To: RetiredNow who wrote (126215)11/2/2012 5:50:36 PM
From: sylvester80  Read Replies (2) | Respond to of 149317
 
MUST READ..WSJ-Tallying President Obama’s Jobs Record (remember that Obama took office as the economy was losing 900,000 jobs a month.. if anyone still has any doubt that Obama saved the U.S. from catastrophe, all they have to do is read this - note to Republicans, teabaggers and conservatives, note the trend of government jobs)

November 2, 2012, 12:12 PM
Tallying President Obama’s Jobs Record
By Sudeep Reddy
blogs.wsj.com

President Barack Obama has spent nearly all of his tenure with a net loss in jobs during his time in office. Now that has changed.

The number of jobs is now up slightly since Mr. Obama took office in January 2009. With the latest jobs report, current Labor Department figures show the total number of payroll jobs at 133.8 million, up 194,000 from January 2009. (The president actually topped the hurdle in September, based on the upward revision to that month released today.)

Private-sector payrolls are up 759,000 since January 2009. Government jobs are down 565,000 under Mr. Obama’s tenure.

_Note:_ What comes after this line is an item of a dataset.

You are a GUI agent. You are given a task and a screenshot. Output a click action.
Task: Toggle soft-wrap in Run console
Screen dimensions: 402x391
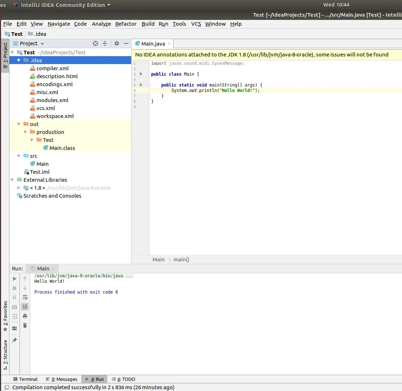point(25,297)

The payroll growth is more substantial once the Labor Department‘s annual revisions are taken into account. The preliminary benchmark revision, which takes effect in February 2013, would add 386,000 overall jobs, or 453,000 private-sector jobs, to the payroll count for March 2012.

Adding in those revisions, total payrolls are up by 580,000 since January 2009 and private payrolls are up 1.2 million.

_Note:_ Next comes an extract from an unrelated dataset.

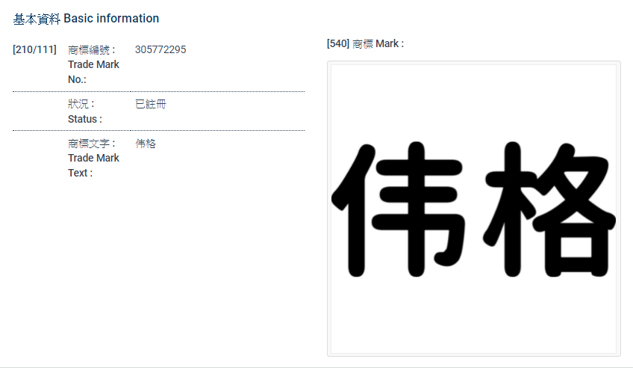Click the dotted divider below Status row
This screenshot has height=368, width=633.
tap(158, 130)
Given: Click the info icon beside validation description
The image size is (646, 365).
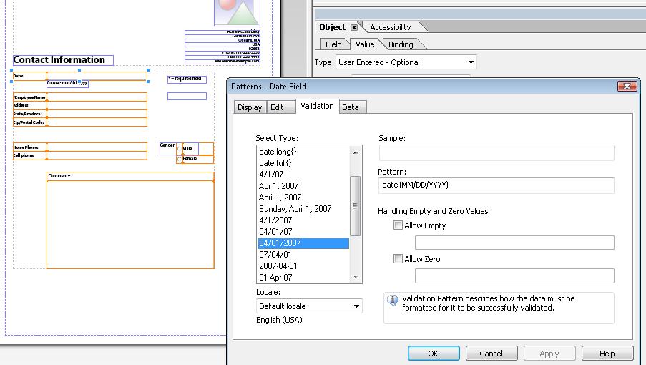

Of course, presidents can inherit good economic trends and bad economic trends when they take office. President George W. Bush came into the White House with a recession starting in the aftermath of the 1990s tech boom. The economy lost about 2 million jobs in his first year in office. During Mr. Obama’s first year in office, the economy lost about 4.3 million jobs.

The economy under President Bush added 1.1 million jobs over eight years based on the total payroll count between January 2001 and January 2009. That number was positive only because the number of government jobs rose during those years. Private-sector employment fell by 646,000 during his presidency.

The latest tick up in the unemployment rate, to 7.9% in October, puts it just above the 7.8% in January 2009 when Mr. Obama took office.



To: RetiredNow who wrote (126215)11/2/2012 9:35:05 PM
From: tejek  Read Replies (1) | Respond to of 149317
 
This is only a half truth. You are correct in saying the Spanish gov't didn't live beyond its means...at least not catastrophicly, but it was the Spanish people and the Cajas and Spanish banks who engaged in much of the same risky real estate behavior we did in the US. That toxic debt is now being absorbed by the Spanish gov't. It's the same in the US. The banks and financial industry spun real estate debt and derivatives into monumental toxic assets, which landed on the US balance sheet. Anyone who knows how debt based currency works, knows that this debt creation is the same thing as massive money supply expansion. The wealth created is ephemeral and prone to sudden evaporation. Now the taxpayers are on the hook. Instead of paying it back, we're printing money, which impoverishes the 99% to save the asses of the 1%. In Spain, it's a bit of austerity, which once again impoverishes the 99% to save the asses of the 1%. Your flawed thinking is that you believe that inflation is not a tax, but it is. It's insidious and "not one man in a million can diagnose it" as the cause of their impoverishment. - mindmeld

I am curious, MM.......who do you hold to the higher standard......the poor American or Spanish smuck who thought s/he had a chance of owning his/her own home and so signed onto those crappy mortgages that weren't worth the paper they were written on.........or the Republican bankers who knew the mortgages were crap; that the people getting them would not be able to make the payments long term but saw them as a way to increase their bottom lines in the short term?